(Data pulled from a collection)
════════
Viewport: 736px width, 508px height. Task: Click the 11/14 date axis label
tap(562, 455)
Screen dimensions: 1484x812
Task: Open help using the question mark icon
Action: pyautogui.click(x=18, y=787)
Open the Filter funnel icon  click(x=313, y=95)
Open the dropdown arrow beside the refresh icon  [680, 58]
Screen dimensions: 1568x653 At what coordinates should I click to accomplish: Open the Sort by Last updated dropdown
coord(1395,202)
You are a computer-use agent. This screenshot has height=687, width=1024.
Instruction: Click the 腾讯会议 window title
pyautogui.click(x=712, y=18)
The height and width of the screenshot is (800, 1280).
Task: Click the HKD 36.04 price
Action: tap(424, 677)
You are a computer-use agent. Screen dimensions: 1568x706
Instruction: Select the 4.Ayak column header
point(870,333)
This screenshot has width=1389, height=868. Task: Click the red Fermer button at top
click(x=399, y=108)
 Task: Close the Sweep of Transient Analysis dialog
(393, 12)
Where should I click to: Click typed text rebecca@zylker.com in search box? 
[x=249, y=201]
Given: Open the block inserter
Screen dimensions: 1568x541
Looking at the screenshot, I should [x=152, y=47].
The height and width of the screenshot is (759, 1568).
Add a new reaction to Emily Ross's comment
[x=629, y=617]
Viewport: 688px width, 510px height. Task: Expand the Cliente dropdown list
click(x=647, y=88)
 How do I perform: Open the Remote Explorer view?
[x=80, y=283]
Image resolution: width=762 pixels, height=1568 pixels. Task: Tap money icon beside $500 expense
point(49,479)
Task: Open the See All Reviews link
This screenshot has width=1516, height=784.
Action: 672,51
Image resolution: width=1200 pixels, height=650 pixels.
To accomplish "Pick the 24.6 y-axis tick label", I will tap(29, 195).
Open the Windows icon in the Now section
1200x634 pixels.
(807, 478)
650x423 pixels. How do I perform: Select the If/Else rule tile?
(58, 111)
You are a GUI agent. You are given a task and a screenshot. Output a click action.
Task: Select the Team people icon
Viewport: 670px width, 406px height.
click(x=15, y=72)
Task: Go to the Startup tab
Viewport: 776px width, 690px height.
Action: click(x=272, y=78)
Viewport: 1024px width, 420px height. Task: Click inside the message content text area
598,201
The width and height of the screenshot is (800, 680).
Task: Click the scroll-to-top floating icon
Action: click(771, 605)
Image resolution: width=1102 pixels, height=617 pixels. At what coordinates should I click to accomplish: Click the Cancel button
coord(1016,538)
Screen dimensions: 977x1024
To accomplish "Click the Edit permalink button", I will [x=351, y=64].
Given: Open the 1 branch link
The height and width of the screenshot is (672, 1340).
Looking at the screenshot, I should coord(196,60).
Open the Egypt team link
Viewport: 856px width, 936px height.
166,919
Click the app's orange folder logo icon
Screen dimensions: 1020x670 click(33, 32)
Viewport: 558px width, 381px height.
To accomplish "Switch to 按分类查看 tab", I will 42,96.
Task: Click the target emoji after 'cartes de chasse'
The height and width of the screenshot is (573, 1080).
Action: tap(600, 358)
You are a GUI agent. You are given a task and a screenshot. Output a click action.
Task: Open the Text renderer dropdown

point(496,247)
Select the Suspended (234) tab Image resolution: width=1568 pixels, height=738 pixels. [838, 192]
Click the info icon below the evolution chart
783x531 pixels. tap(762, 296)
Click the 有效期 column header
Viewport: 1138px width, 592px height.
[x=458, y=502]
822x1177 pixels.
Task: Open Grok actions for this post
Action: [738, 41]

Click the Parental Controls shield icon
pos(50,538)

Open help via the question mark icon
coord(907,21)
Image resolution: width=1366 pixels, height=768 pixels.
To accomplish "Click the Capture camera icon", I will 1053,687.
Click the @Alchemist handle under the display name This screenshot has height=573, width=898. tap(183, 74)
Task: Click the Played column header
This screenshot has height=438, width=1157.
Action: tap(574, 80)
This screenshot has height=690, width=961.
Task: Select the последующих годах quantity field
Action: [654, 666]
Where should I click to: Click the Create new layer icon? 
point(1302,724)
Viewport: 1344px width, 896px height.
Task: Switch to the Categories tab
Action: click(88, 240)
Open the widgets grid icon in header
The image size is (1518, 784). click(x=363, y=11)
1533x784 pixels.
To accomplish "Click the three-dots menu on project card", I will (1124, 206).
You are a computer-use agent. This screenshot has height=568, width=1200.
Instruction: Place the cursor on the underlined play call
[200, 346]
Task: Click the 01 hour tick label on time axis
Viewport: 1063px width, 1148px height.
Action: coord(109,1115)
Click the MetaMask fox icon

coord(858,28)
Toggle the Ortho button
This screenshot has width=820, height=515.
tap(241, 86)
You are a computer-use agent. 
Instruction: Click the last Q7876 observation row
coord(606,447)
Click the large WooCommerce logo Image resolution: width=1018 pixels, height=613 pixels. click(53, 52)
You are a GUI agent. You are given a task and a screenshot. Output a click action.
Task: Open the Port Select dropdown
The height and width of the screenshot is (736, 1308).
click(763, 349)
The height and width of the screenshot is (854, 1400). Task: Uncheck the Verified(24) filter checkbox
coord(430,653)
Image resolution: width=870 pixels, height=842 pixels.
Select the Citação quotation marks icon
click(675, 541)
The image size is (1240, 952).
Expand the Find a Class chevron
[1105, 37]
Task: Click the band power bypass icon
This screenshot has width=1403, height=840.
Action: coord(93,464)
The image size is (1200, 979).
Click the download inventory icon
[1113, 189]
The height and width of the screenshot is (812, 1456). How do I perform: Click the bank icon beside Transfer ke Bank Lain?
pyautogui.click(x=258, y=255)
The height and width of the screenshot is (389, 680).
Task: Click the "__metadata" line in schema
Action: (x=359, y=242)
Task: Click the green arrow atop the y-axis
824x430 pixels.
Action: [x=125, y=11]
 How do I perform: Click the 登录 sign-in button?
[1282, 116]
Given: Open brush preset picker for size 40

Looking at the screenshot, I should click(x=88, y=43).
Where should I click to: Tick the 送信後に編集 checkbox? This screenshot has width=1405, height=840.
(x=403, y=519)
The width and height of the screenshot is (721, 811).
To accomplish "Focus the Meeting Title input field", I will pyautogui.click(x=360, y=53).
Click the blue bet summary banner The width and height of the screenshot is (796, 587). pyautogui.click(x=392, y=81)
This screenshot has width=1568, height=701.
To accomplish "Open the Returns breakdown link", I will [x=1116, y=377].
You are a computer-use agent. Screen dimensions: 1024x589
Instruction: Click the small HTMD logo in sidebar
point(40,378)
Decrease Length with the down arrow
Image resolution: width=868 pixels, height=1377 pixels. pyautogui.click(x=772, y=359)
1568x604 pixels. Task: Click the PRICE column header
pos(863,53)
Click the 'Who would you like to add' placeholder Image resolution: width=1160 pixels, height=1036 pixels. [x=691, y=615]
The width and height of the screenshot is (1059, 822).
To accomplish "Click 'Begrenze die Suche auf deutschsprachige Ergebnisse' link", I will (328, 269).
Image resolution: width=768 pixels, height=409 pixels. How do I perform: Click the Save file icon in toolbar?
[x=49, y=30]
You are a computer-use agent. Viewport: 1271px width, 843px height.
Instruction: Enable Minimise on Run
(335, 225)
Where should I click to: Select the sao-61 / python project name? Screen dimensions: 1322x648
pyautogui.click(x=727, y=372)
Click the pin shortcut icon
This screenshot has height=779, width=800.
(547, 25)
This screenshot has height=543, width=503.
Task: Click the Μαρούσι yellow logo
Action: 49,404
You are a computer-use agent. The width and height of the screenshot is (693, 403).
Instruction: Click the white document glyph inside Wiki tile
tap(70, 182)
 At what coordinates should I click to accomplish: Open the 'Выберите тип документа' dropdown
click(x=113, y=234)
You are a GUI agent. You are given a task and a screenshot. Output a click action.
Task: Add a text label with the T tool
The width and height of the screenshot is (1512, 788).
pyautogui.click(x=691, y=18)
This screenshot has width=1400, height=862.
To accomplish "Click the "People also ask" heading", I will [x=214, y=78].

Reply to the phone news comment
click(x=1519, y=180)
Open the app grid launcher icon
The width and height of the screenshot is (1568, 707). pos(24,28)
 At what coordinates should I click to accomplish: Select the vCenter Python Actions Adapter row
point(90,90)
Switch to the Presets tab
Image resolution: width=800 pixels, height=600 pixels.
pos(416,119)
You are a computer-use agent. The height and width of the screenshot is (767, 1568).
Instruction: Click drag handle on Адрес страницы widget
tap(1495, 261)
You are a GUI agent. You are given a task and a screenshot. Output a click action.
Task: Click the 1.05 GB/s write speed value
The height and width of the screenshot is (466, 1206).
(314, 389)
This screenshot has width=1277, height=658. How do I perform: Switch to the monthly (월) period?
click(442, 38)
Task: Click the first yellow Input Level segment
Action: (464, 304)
════════
■ EXERCISE DIRECTIONS
Turn the records from the line with "Decrease Length with the down arrow" up to and including the line with "The width and height of the screenshot is (1568, 707)." into a numbered list, skipping any blank lines.

■ ANSWER TO THE EXERCISE
1. Decrease Length with the down arrow
2. Image resolution: width=868 pixels, height=1377 pixels. pyautogui.click(x=772, y=359)
3. 1568x604 pixels. Task: Click the PRICE column header
4. pos(863,53)
5. Click the 'Who would you like to add' placeholder Image resolution: width=1160 pixels, height=1036 pixels. [x=691, y=615]
6. The width and height of the screenshot is (1059, 822).
7. To accomplish "Click 'Begrenze die Suche auf deutschsprachige Ergebnisse' link", I will (328, 269).
8. Image resolution: width=768 pixels, height=409 pixels. How do I perform: Click the Save file icon in toolbar?
9. [x=49, y=30]
10. You are a computer-use agent. Viewport: 1271px width, 843px height.
11. Instruction: Enable Minimise on Run
12. (335, 225)
13. Where should I click to: Select the sao-61 / python project name? Screen dimensions: 1322x648
14. pyautogui.click(x=727, y=372)
15. Click the pin shortcut icon
16. This screenshot has height=779, width=800.
17. (547, 25)
18. This screenshot has height=543, width=503.
19. Task: Click the Μαρούσι yellow logo
20. Action: 49,404
21. You are a computer-use agent. The width and height of the screenshot is (693, 403).
22. Instruction: Click the white document glyph inside Wiki tile
23. tap(70, 182)
24.  At what coordinates should I click to accomplish: Open the 'Выберите тип документа' dropdown
25. click(x=113, y=234)
26. You are a GUI agent. You are given a task and a screenshot. Output a click action.
27. Task: Add a text label with the T tool
28. The width and height of the screenshot is (1512, 788).
29. pyautogui.click(x=691, y=18)
30. This screenshot has width=1400, height=862.
31. To accomplish "Click the "People also ask" heading", I will [x=214, y=78].
32. Reply to the phone news comment
33. click(x=1519, y=180)
34. Open the app grid launcher icon
35. The width and height of the screenshot is (1568, 707). pos(24,28)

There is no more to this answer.